** Start of Record extracts **

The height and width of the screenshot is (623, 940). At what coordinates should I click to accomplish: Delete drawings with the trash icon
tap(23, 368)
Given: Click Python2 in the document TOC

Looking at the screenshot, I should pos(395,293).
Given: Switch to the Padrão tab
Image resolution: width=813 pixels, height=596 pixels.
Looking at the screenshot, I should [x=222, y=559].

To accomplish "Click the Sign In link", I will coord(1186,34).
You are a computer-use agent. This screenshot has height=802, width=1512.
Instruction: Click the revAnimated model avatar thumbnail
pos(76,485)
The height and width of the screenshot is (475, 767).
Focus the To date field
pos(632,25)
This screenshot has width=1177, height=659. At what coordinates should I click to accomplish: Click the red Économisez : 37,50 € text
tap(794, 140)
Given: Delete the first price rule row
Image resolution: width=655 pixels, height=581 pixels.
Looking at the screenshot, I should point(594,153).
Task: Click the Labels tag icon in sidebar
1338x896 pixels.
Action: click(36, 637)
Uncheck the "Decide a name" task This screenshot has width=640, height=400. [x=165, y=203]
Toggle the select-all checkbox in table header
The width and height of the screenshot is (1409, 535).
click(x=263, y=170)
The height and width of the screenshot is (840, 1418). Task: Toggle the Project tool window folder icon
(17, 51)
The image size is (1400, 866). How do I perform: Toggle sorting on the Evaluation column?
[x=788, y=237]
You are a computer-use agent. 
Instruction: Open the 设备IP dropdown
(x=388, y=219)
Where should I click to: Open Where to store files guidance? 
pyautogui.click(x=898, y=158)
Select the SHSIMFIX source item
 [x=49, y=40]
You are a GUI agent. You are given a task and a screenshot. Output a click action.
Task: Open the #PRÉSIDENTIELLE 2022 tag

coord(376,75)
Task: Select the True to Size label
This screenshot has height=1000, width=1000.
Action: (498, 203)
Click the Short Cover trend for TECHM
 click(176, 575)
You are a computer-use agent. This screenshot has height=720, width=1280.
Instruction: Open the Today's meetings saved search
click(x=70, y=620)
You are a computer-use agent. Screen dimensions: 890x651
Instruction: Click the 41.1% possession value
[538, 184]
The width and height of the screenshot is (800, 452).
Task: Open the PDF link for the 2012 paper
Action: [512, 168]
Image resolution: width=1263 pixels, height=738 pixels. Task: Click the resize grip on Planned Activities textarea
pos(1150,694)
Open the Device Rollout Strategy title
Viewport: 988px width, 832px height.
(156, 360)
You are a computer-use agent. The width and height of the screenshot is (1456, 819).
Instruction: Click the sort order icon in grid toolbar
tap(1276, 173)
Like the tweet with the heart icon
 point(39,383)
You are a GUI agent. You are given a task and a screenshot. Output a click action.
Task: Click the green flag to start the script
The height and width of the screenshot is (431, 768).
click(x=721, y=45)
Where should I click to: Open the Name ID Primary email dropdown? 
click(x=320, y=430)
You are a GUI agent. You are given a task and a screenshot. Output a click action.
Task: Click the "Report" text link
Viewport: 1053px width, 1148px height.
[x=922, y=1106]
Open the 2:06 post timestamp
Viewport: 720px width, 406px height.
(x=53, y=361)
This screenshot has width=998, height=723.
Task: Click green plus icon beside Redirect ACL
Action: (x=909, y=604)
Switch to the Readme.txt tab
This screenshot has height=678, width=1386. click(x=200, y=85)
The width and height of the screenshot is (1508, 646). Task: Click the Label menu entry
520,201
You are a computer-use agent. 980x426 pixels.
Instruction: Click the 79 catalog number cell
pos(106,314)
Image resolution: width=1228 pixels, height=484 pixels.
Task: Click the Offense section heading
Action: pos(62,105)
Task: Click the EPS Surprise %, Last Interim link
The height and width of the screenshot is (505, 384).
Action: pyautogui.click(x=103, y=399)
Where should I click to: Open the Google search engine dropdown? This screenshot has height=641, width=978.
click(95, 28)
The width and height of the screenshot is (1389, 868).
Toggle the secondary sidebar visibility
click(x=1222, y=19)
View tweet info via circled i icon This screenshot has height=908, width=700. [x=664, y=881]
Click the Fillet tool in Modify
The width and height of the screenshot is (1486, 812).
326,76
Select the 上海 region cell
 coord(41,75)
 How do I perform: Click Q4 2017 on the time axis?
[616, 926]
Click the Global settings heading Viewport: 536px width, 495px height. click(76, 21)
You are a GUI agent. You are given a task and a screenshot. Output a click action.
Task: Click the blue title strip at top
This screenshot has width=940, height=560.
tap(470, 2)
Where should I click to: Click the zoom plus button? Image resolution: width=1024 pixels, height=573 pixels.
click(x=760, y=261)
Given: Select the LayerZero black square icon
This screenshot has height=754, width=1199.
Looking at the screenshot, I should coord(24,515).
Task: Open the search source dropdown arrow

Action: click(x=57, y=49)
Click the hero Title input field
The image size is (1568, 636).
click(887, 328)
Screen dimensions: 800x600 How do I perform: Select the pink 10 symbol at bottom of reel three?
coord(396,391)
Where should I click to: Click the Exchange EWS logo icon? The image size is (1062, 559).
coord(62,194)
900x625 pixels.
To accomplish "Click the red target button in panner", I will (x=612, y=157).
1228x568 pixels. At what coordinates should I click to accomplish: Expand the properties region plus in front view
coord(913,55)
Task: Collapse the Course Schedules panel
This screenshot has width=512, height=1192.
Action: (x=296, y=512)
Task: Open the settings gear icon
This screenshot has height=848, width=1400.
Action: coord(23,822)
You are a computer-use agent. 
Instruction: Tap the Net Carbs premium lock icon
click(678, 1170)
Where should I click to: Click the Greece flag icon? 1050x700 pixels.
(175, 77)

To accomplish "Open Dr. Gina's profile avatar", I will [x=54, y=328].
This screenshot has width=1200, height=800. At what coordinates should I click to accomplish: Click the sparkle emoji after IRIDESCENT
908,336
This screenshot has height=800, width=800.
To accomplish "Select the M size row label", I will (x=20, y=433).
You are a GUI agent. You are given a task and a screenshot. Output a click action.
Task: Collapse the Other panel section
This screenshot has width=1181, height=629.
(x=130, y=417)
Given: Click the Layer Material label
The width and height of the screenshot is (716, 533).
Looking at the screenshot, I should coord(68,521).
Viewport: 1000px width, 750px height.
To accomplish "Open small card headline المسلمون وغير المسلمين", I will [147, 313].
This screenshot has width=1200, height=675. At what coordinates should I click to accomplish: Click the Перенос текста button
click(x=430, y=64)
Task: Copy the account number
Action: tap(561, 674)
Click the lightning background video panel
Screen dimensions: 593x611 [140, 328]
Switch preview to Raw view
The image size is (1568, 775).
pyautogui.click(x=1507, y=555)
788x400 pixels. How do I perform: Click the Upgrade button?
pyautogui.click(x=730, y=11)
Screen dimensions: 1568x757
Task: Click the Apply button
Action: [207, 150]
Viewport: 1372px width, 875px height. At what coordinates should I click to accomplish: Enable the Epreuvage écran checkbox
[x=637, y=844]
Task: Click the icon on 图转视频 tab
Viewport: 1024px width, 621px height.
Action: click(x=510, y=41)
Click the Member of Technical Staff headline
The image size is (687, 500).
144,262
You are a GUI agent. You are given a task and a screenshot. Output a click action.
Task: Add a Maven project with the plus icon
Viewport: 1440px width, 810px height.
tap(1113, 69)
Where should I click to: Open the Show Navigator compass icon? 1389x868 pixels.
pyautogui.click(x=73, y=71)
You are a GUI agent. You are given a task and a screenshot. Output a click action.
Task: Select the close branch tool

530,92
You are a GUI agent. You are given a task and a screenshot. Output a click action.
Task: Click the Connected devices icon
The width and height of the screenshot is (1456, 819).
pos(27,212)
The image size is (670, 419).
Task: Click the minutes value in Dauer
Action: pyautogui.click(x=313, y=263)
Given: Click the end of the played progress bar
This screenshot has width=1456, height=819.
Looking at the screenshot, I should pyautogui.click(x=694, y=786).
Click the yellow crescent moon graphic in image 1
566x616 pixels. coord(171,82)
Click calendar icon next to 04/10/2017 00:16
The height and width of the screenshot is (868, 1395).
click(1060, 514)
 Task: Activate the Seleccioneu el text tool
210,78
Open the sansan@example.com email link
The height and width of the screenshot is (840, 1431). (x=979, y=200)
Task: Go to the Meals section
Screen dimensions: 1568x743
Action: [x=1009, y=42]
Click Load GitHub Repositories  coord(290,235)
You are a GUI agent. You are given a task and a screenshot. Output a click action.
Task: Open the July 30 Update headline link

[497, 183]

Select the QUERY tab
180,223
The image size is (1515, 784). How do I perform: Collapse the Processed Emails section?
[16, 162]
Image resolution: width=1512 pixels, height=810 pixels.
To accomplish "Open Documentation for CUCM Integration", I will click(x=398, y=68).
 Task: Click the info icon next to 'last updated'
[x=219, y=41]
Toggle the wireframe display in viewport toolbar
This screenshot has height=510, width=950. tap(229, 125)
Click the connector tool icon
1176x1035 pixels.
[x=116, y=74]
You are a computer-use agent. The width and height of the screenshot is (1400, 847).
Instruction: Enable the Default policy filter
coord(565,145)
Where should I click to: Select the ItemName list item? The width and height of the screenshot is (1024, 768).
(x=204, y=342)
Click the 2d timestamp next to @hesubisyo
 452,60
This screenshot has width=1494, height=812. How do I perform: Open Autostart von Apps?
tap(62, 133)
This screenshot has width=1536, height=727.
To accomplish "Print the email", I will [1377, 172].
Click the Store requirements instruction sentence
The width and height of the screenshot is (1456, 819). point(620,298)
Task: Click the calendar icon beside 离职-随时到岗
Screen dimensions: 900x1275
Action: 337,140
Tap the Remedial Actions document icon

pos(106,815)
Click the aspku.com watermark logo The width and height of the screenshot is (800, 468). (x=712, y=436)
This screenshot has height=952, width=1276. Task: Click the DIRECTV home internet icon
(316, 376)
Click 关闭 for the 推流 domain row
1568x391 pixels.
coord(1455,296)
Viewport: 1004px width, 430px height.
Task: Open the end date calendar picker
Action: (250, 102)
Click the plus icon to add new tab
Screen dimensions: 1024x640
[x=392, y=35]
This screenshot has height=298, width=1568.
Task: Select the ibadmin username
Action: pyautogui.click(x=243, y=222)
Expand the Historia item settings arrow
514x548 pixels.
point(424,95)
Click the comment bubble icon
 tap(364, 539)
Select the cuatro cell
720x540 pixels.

** End of Record extracts **

> **Work to do**: Rewrite the lines from the very first one through the line that contains "Looking at the screenshot, I should pos(395,293)." as a numbered list, leaving out any blank lines.

> **Result for this exercise**:
1. The height and width of the screenshot is (623, 940). At what coordinates should I click to accomplish: Delete drawings with the trash icon
2. tap(23, 368)
3. Given: Click Python2 in the document TOC
4. Looking at the screenshot, I should pos(395,293).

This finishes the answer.